MultiOutputRegressor(estimator=LinearSVR(C=1.0, dual=True, epsilon=0.0,
                                         fit_intercept=True,
                                         intercept_scaling=1.0,
                                         loss='epsilon_insensitive',
                                         max_iter=1000, random_state=None,
                                         tol=0.0001, verbose=0),
                     n_jobs=None)

In [27]:
wrapper.predict(test_data)

array([[-93.147146  ,  23.26985013]])

This wrapper can then be used directly to make a prediction on new data, confirming that multiple outputs are supported.

## Chained Models for Each Output (RegressorChain)
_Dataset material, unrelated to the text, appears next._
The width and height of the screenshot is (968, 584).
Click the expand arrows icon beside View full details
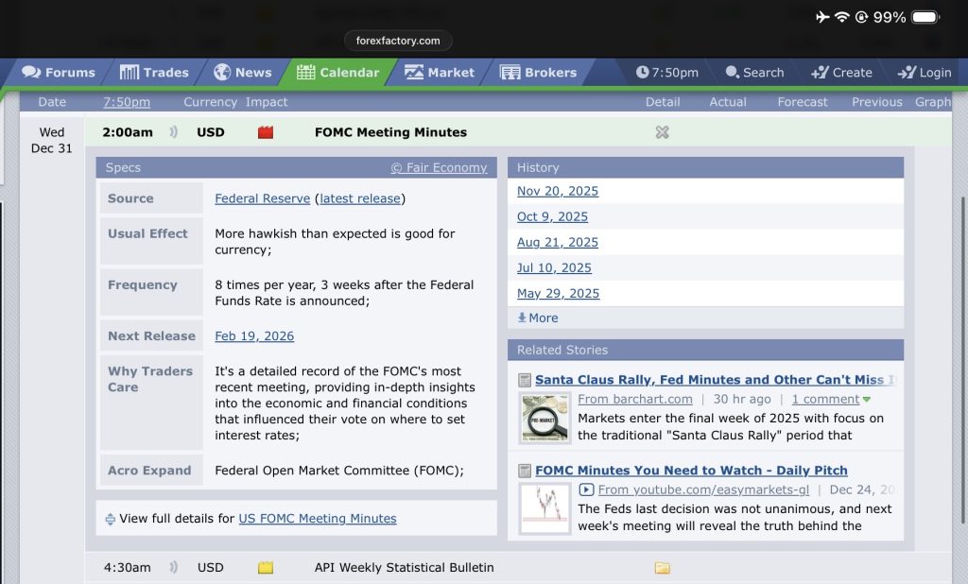pos(110,519)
Another approach to using single-output regression models for multioutput regression is to create a linear sequence of models.
The first model in the sequence uses the input and predicts one output; the second model uses the input and the output from the first model to make a prediction; the third model uses the input and output from the first two models to make a prediction, and so on.
This can be achieved using the **RegressorChain class** in the scikit-learn library.

In [29]:
from sklearn.multioutput import RegressorChain
from sklearn.svm import LinearSVR

# define model
model = LinearSVR()
wrapper = RegressorChain(model)

# fit model
wrapper.fit(X, y)

#predict
wrapper.predict(test_data)

array([[-93.147146  ,  23.26344224]])